Aug. 6 (Bloomberg) -- The cost of insuring sovereign and corporate debt fell on speculation the European Central Bank’s plan to buy government bonds will help lower borrowing costs and stem the euro area’s crisis.
The Markit iTraxx Crossover Index of credit-default swaps on 50 companies with mostly high-yield credit ratings dropped 15 basis points to 579 at 11:30 a.m. in London, the lowest since March 21. A decline signals improvement in perceptions of credit quality.
Credit markets extended a rally triggered last week when ECB President Mario Draghi signaled the central bank may buy debt, though the details are still being worked out. The plan won support from German Chancellor Angela Merkel’s government and Spain said it hasn’t ruled out requesting aid.
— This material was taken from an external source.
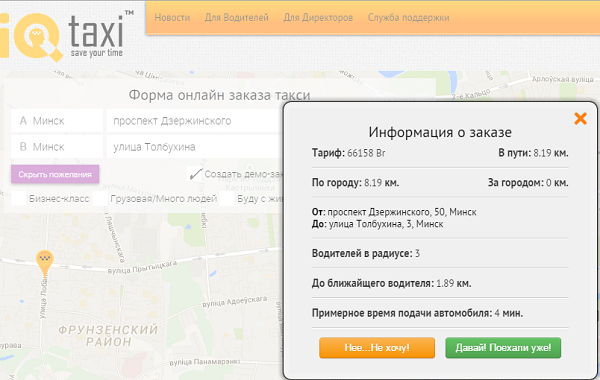The height and width of the screenshot is (380, 600).
Task: Open the Новости menu item
Action: [172, 18]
“The market is clearly encouraged by ECB’s guidance as bearish bets continue to be pared back,” Jim Reid, head of fundamental strategy at Deutsche Bank AG in London, wrote in a note to investors. “If we can get to a stage where the ECB aggressively buys bonds then it will give Europe more time to try to find a growth miracle.”
Credit-default swaps on Italy fell 14 basis points to 459.5 and Spain dropped 12 to 523, both the lowest in a month. The Markit iTraxx SovX Western Europe Index of 15 governments fell 1.5 basis points to 248, the lowest since the series started trading in March.
The Markit iTraxx Europe Index of 125 companies with investment-grade ratings fell four basis points to 146 basis points. The Markit iTraxx Financial Index linked to senior debt of 25 banks and insurers fell eight basis points to 238 and the subordinated index declined 12 to 393.
A basis point on a credit-default swap protecting 10 million euros ($12.4 million) of debt from default for five years is equivalent to 1,000 euros a year. Swaps pay the buyer face value in exchange for the underlying securities or the cash equivalent should a borrower fail to adhere to its debt agreements.